What to work on
Below are records; how many of their lines contain "agent"? Answer with only the number.

(Dataset items)
● ● ● ● ●

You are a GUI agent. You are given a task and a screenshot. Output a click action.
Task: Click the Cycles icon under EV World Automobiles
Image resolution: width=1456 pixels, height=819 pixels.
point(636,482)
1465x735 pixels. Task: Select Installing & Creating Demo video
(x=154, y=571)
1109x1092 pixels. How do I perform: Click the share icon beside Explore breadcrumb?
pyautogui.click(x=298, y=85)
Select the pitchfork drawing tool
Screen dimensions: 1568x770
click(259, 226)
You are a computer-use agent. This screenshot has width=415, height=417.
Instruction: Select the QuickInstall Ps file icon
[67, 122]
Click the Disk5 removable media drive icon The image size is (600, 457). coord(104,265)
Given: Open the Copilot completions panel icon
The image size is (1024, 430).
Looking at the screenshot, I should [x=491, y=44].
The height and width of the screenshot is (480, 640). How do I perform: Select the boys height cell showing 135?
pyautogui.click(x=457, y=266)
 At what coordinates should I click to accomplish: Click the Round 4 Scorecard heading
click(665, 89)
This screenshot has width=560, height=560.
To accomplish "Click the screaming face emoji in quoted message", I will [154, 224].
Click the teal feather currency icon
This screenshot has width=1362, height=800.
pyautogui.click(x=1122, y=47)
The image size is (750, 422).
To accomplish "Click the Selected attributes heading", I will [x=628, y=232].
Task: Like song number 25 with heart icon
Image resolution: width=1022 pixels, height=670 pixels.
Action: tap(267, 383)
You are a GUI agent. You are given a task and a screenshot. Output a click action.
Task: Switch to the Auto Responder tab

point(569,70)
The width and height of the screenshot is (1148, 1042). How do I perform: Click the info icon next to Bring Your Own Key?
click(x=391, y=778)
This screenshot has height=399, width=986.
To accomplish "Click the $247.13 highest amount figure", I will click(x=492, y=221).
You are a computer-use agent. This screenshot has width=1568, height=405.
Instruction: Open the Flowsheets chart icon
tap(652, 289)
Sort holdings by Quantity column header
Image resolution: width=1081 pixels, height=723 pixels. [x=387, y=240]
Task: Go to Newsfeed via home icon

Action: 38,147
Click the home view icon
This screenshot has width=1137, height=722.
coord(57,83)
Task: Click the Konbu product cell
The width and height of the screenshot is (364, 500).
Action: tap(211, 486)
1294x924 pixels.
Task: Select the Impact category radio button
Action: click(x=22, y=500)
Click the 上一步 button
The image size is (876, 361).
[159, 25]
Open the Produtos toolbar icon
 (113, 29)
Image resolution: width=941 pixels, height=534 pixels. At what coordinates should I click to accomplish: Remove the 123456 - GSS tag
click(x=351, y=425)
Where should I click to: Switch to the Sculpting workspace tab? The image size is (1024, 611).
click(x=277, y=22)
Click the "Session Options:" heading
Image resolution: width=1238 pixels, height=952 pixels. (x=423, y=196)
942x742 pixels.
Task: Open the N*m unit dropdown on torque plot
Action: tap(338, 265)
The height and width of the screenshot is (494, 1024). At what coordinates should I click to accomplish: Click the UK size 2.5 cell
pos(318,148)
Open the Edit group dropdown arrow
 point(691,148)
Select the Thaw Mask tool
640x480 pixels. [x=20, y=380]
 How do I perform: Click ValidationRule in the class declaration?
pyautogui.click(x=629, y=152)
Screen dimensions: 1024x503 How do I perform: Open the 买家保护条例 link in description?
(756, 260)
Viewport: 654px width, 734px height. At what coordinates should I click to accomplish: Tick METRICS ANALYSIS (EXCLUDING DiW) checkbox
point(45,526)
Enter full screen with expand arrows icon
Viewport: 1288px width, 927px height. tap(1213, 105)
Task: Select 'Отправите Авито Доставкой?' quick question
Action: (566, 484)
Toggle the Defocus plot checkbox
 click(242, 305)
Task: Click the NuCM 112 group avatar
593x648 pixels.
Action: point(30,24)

● ● ● ● ●

Solution
4